Exercise objective: Find every row that contains the word "height" and copy each one in full. Match case exactly.

--- begin ---

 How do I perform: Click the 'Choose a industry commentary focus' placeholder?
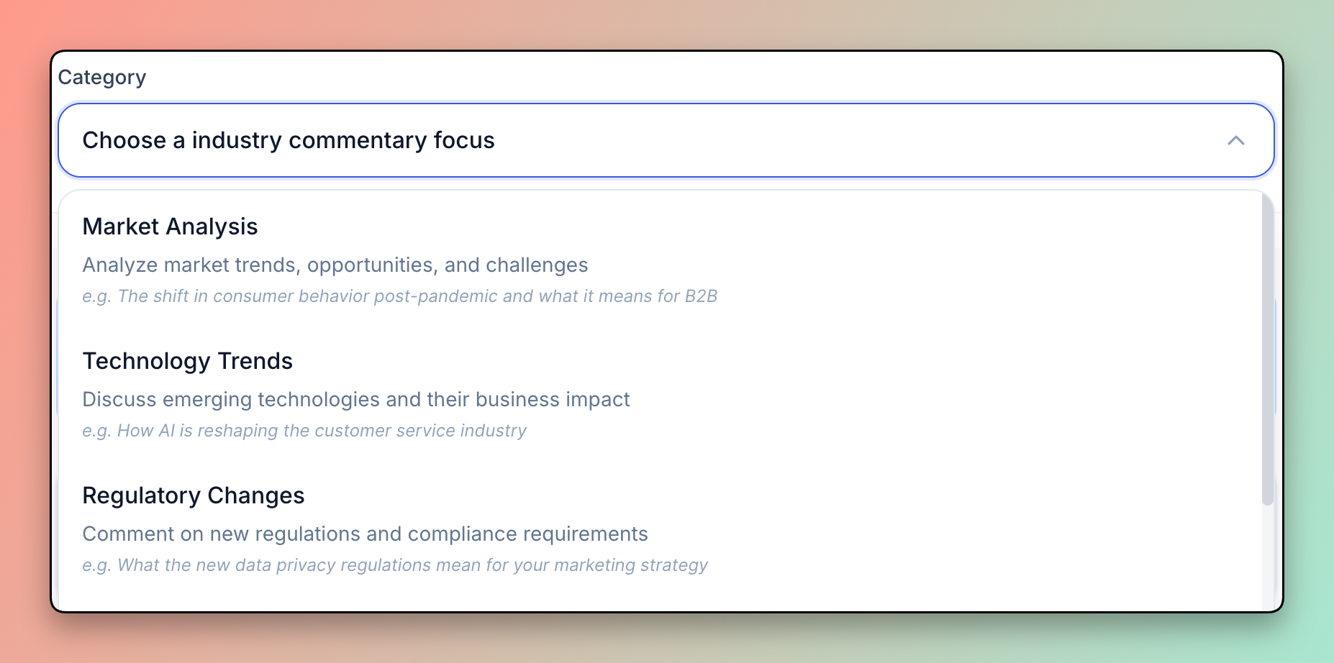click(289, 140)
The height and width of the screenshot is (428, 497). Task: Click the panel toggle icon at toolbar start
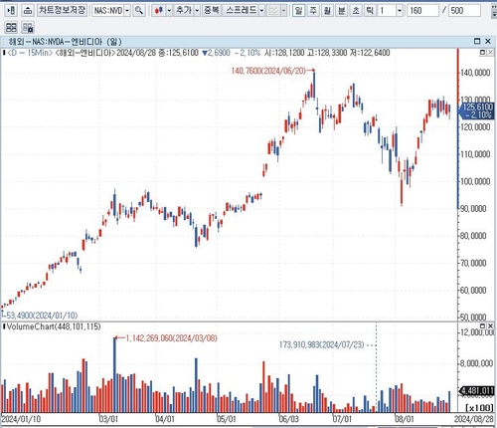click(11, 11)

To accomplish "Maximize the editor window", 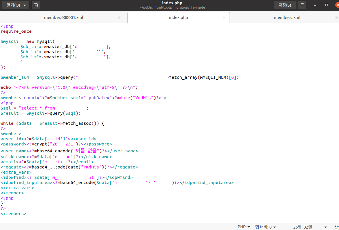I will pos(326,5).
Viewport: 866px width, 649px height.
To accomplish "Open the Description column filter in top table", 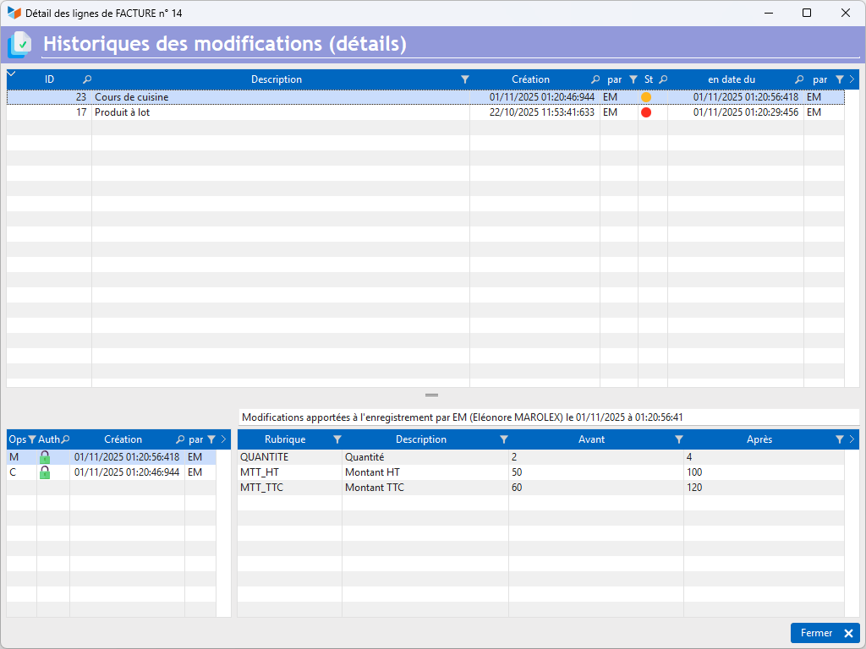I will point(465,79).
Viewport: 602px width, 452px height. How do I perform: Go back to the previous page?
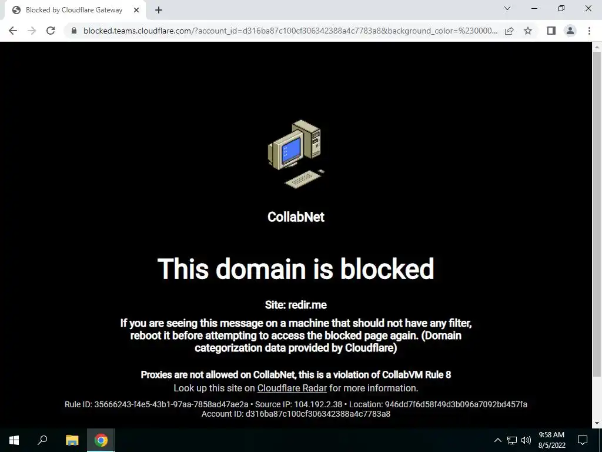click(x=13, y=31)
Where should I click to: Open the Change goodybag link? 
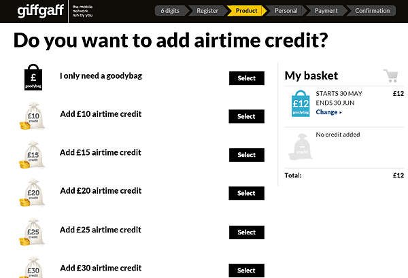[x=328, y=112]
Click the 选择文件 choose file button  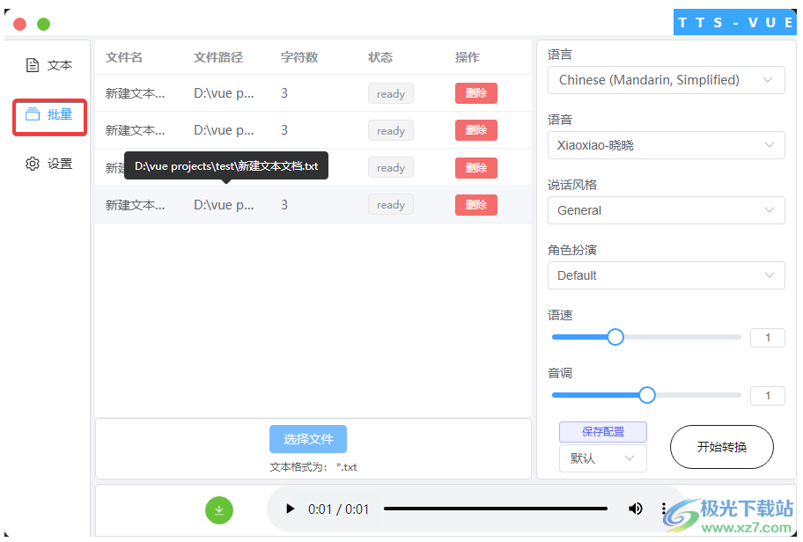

--- end ---

Output of the exercise:
The height and width of the screenshot is (428, 497). Task: Click the panel toggle icon at toolbar start
Viewport: 866px width, 649px height.
Viewport: 602px width, 452px height. How do I perform: Go back to the previous page?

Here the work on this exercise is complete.